状況が裂いた部屋

旅行と読書と生活

社会の歯車

 本格的に働き出して2日が経った。忙しい。半端じゃない。学生の頃時々言って「あー俺いま忙しくてさぁ」の「忙しい」とは笑えるほどレベルが違う。まず僕が研修に行っていた先週一週間分の仕事が溜まっており、訳も分からないままそれに手を付けている。手を付けているだけで全然終わらない。隣のデスクの先輩が指導役として仕事を教えてくれるので、しつこいくらいに質問する。28歳で新婚らしい。割とおしゃべりな人なので話しかけやすくてありがたい。でも僕がやる全部の業務を把握している訳ではないので、結局マニュアルや研修で使ったテキスト、前任者が残していった引継書、ファイリングされている去年の業務の書類を読みながら仕事をする。それらを積み上げたデスクでパソコンを使い書類を手書きしハンコを押すのでとても散らかっている。入力したデータもあとから見て分かるようフォルダを作って保存しておかないと面倒なことになる。余裕が無さ過ぎてタスクが5つ以上溜まると発狂しそうになるが、それを一度堪え、コーヒーを淹れ、優先順位をつけてひとつひとつ消化していくと、意外と終わったりする。とりあえず今日は6時になんとかやるべき仕事を終え、7時過ぎに帰宅、ビールを美味しく飲めたので良かった。割とスマートに帰った日だったが、風呂に入ったりご飯を食べたりすると9時半になっており趣味にかけられる時間が2時間しかない。社会人生活は思うより厳しい。誰もが経験することとはいえ、過酷な新人時代をくぐり抜けて30年も社会で働いている親や身近な人、そして世の中全ての大人たちを素直に尊敬する。
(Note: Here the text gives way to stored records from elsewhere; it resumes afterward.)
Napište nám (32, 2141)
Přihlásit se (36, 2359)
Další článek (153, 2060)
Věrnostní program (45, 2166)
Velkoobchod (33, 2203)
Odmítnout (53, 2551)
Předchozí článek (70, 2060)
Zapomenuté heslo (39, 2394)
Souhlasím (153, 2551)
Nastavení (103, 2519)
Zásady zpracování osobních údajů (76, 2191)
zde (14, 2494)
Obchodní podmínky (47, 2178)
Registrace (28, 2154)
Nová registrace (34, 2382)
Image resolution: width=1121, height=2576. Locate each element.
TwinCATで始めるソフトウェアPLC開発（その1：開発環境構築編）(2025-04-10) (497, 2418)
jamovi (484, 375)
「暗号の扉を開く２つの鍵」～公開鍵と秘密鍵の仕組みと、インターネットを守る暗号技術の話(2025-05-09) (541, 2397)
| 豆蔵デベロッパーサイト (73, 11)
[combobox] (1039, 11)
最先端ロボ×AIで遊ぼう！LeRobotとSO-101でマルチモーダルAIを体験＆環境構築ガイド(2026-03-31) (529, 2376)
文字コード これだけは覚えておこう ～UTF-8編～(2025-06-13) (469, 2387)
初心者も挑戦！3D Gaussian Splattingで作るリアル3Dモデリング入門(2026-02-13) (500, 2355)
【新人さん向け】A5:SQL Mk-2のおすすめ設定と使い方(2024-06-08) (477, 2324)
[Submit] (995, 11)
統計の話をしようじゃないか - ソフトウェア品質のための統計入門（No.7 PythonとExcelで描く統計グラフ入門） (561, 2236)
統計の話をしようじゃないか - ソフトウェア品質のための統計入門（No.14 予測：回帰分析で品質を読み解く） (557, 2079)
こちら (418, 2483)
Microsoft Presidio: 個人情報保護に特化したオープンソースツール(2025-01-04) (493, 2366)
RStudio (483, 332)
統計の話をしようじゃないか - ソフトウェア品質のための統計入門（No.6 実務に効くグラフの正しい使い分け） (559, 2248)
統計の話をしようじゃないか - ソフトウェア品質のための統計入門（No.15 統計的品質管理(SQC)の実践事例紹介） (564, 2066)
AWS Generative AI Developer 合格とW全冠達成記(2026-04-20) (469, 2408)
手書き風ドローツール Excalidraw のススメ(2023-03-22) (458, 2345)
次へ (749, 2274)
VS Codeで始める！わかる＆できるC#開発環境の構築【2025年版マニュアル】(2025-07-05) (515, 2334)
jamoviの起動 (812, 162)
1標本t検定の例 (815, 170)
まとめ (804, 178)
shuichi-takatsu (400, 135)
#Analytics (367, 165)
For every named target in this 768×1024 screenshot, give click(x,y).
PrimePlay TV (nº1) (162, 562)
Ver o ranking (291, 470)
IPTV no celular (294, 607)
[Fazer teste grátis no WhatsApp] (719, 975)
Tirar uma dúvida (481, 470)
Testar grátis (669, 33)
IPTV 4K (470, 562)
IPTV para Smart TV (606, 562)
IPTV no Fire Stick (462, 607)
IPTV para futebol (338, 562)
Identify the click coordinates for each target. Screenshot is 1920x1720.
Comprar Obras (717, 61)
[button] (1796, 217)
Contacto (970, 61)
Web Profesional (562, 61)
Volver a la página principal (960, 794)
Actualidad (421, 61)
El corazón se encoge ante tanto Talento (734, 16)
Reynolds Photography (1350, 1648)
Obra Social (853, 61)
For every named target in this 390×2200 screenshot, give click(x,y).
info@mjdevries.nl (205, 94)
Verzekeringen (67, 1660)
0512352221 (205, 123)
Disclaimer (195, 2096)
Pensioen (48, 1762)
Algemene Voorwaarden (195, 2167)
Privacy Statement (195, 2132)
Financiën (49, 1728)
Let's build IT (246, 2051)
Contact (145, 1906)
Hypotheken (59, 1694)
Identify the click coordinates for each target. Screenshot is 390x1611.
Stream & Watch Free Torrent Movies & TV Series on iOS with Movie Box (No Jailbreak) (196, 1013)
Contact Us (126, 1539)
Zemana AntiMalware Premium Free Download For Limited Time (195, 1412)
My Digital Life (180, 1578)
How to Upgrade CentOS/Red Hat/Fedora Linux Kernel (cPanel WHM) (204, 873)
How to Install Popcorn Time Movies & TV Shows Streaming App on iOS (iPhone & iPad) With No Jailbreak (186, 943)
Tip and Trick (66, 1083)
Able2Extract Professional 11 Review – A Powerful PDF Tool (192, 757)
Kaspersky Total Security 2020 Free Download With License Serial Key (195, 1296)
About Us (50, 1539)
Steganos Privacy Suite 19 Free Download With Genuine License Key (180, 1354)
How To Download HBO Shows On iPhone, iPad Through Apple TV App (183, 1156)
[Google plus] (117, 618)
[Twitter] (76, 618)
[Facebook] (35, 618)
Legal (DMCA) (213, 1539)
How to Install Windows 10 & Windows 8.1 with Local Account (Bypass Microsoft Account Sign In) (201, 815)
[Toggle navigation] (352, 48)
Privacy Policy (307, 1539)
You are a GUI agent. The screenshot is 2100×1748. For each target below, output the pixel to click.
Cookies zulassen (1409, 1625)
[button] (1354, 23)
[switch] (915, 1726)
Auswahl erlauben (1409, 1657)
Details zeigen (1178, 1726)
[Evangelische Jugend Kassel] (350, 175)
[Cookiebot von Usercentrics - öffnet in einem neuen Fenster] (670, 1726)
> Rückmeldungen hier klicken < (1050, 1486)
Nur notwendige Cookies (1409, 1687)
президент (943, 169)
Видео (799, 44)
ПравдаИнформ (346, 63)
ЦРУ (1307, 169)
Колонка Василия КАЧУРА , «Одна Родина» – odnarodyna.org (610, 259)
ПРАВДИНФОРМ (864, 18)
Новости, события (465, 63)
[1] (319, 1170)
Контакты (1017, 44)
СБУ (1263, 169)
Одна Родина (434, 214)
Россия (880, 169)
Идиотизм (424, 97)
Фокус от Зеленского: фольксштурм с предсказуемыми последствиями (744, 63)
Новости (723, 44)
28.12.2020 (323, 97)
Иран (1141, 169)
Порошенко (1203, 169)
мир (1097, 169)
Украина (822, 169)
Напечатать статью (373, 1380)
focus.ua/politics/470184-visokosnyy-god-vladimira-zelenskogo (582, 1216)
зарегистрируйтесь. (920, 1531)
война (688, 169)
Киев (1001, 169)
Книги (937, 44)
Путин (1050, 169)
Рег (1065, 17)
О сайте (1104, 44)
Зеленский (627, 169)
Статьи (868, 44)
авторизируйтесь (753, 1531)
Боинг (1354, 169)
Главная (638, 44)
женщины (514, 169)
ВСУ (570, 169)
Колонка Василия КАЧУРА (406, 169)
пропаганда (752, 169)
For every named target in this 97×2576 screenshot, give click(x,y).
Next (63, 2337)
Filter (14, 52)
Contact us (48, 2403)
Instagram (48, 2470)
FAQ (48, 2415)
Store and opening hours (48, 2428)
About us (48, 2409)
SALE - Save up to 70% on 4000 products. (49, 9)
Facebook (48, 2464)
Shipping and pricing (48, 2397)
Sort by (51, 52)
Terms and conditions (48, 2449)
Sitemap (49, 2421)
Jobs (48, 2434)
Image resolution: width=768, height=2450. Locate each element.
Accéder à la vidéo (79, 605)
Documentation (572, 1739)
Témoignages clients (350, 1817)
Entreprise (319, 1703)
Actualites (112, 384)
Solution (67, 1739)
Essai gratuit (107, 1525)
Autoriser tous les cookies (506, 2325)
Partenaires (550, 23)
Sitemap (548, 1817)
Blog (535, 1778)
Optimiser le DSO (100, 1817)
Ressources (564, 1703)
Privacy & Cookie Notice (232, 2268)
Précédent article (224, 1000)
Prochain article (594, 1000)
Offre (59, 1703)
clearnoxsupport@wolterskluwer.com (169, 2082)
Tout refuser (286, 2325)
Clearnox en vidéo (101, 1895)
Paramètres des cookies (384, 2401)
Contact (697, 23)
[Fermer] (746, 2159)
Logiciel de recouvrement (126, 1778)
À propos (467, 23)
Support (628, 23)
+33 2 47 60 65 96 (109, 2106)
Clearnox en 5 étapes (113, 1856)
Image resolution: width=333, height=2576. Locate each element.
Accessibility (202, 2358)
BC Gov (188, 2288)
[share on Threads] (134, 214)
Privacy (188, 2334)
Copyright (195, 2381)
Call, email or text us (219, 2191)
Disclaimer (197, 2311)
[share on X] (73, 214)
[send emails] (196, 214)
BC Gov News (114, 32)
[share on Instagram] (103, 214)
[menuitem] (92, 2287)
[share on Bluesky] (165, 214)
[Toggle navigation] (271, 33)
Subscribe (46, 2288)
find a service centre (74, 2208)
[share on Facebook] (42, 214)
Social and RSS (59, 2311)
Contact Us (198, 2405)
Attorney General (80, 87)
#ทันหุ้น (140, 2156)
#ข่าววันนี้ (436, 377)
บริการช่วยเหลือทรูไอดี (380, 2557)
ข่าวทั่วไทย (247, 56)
  うちの部全体は5つの課で構成されており、昨日は上司に連れられて他4つの課をまわり、ひたすら挨拶をした。部長と少し会話したが良い方だと思った。挨拶に行った初対面で悪い印象になる人は少ないか。他の上司たちもひと言くらい話をするが、期待してるよー、とか頑張ってね、くらいなので顔を覚えておくくらいで精一杯だ。昨日はいきなり歓迎会だったのだけど、話が合う先輩が多くて嬉しかった。やはり県内出身の人ばかりなので地元を聞けば土地の話ができる。他にはおそらく3年後に僕も経験させられる僻地の地方勤務での話、同好会の話、趣味の話や子供の話など。20代後半くらいの割と歳の近い先輩数人に週末の個人的な飲み会に誘われたが、翌朝(今日)誘ってくれた人に挨拶したら嫁に月曜から飲み歩いてんなよ、って凄い怒られて…としょんぼりしながら言われ、流れることになってしまった。家庭を持つと大変だ。その人はなんと大学のサークルの先輩だった。昔のメインアンプはマーシャルではなくツインリバーブだったらしい。いまでもひっそりとあるVOXはその頃買ったものだそうだ。

  課長へ挨拶しにくる来客はとても多いが、たまに係長らしいおっさんにくっ付いて、あからさまに新採用の人も名刺を渡しているのが見受けられる。動きのぎこちなさとガチガチ具合ですぐわかる。僕のデスクは出入り口に割と近いので、その人が出るとき目が合ったので会釈したら、すごい礼儀正しく頭を下げられた。そりゃそうか。お互い頑張りましょう、と思った。